Graveyard Ghoul - The Living Cemetery (2014)

There's something so ripe and refreshing about unrepentant retro death metal which doesn't derive too directly from any one source, but attempts to tap into the genre's original pulse and jerk a semi original sound from i. Sure, if I were to scrutinize Graveyard Ghoul with a microscope, riff for riff, you'd be able to trace it all back to bands like Slayer or Autopsy or Death or Possessed or Cianide, but the last thing on my mind as I was checking out this sophomore disc is how it correlated to any particular band or scene, rather just serving as an amalgamation of all the dusty death metal records on your shelf. For that reason, and maybe that reason alone, this is a competent, genuine and enjoyable effort, if a little short on creating truly memorable, atmospheric moments that thrive due to their own brilliance.

Rhythm guitar structures have a very soiled, raw power to them that instructs a lot of the straight up open chords they jam out. They do occasionally use the morbid tremolo picking and eerie death doom patterns that characterized Autopsy or the freakier Death moments on their old discs, or get a little more pumped and thrashing ala Possessed and 80s Slayer, but there's also a straight shot of riffs which were directly influenced by the flow of old punk/hardcore which inspired Hellhammer and Celtic Frost, and this is reinforced by the vocals, which very often feel to me as if you'd taken Tom G. Warrior's inflection and then caked it with layers of Chris Reifert's louder, barking graveyard grime. Just enough reverb for resonance, and this creates a stark, nihilistic tour guide for the afterlife. Drums are crashing and perky with a very live feel to them, and bass lines only seem to matter in so much as they fatten up some of the rhythm lines. Samples and synth lines are extremely sparse here, utilized only to add a tiny bit of a thematic horror effect, which is cultivated more purely through the lyrics and unremitting darkness of the entire disc.

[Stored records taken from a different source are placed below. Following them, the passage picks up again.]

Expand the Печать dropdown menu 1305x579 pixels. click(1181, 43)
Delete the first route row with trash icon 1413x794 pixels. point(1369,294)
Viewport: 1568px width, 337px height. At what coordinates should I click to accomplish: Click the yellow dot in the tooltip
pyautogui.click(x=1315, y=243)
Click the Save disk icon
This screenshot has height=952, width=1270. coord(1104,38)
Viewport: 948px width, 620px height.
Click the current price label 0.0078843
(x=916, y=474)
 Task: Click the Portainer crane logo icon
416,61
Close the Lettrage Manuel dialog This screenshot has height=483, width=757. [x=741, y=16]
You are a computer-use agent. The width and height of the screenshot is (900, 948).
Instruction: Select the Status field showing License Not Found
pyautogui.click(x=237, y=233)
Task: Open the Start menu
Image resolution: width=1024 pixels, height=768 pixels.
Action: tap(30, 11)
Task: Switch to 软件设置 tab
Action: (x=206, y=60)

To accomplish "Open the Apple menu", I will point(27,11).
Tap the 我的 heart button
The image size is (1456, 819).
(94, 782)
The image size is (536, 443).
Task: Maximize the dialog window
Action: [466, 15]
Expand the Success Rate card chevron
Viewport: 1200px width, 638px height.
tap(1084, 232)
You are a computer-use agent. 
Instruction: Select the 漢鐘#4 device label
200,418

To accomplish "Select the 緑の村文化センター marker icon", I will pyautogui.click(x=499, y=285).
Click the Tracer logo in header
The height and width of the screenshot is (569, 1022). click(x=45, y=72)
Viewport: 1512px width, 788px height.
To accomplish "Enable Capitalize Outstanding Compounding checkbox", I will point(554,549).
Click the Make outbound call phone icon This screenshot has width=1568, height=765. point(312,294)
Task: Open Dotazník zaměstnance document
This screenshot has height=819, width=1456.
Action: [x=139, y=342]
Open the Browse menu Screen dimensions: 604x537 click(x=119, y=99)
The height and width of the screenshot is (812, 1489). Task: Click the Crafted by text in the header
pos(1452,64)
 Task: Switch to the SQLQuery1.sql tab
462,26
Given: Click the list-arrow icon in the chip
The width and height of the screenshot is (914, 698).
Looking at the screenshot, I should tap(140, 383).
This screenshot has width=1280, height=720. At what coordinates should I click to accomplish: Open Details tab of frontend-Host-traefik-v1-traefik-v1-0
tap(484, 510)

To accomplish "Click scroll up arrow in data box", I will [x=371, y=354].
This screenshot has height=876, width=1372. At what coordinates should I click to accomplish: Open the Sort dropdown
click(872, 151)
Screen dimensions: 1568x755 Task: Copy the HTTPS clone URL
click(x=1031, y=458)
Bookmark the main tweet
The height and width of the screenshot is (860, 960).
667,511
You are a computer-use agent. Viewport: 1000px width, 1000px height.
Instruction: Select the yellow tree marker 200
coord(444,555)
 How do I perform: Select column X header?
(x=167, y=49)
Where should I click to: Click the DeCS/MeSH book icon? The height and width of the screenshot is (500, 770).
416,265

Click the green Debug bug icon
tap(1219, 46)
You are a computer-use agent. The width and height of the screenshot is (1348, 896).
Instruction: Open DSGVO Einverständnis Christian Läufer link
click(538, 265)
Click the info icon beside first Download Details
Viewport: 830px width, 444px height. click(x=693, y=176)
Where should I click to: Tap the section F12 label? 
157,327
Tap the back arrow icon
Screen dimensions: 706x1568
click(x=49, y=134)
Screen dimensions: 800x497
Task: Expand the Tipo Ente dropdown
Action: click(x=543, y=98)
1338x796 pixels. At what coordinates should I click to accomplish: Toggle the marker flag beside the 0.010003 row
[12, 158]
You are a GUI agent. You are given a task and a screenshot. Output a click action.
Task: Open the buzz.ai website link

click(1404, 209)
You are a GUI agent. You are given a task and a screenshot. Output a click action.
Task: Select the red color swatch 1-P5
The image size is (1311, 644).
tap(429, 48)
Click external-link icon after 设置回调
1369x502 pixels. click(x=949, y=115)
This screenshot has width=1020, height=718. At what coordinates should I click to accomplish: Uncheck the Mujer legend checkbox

It doesn't possess an semblance of nuance. It doesn't have a lot of catchy riffing which would help it catapult it onto the scene's radar at large. Whereas an album like Gruesome's Savage Land will live or die based on how many OSDM fans are nostalgic for something they once found so sincere, The Living Cemetery is more like a snapshot of an entire musical medium's evolution at one point in time, when it was creeping out of the cellars and basements to an audience seeking something more raw and gloomy than the ailing thrash metal of the early 90s. It's an album you don't really listen to for particular moments, but when you're in need of around 30 minutes of wayback machine. It's not even the greatest example of such a sound, but for what it's worth, this is very much functional and helps darken a room or a mood. Dinosaur death metal done for those without pretense or expectations, who will probably just appreciate it as a blood thinner for those clotted arteries of antiquity.